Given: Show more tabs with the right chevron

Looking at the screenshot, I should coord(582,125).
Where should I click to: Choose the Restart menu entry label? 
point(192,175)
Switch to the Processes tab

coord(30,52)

■ **GOAL OF THE EXERCISE**
Return the entries above word for word.

■ **RESULT FOR THIS TASK**
Given: Show more tabs with the right chevron

Looking at the screenshot, I should coord(582,125).
Where should I click to: Choose the Restart menu entry label? 
point(192,175)
Switch to the Processes tab

coord(30,52)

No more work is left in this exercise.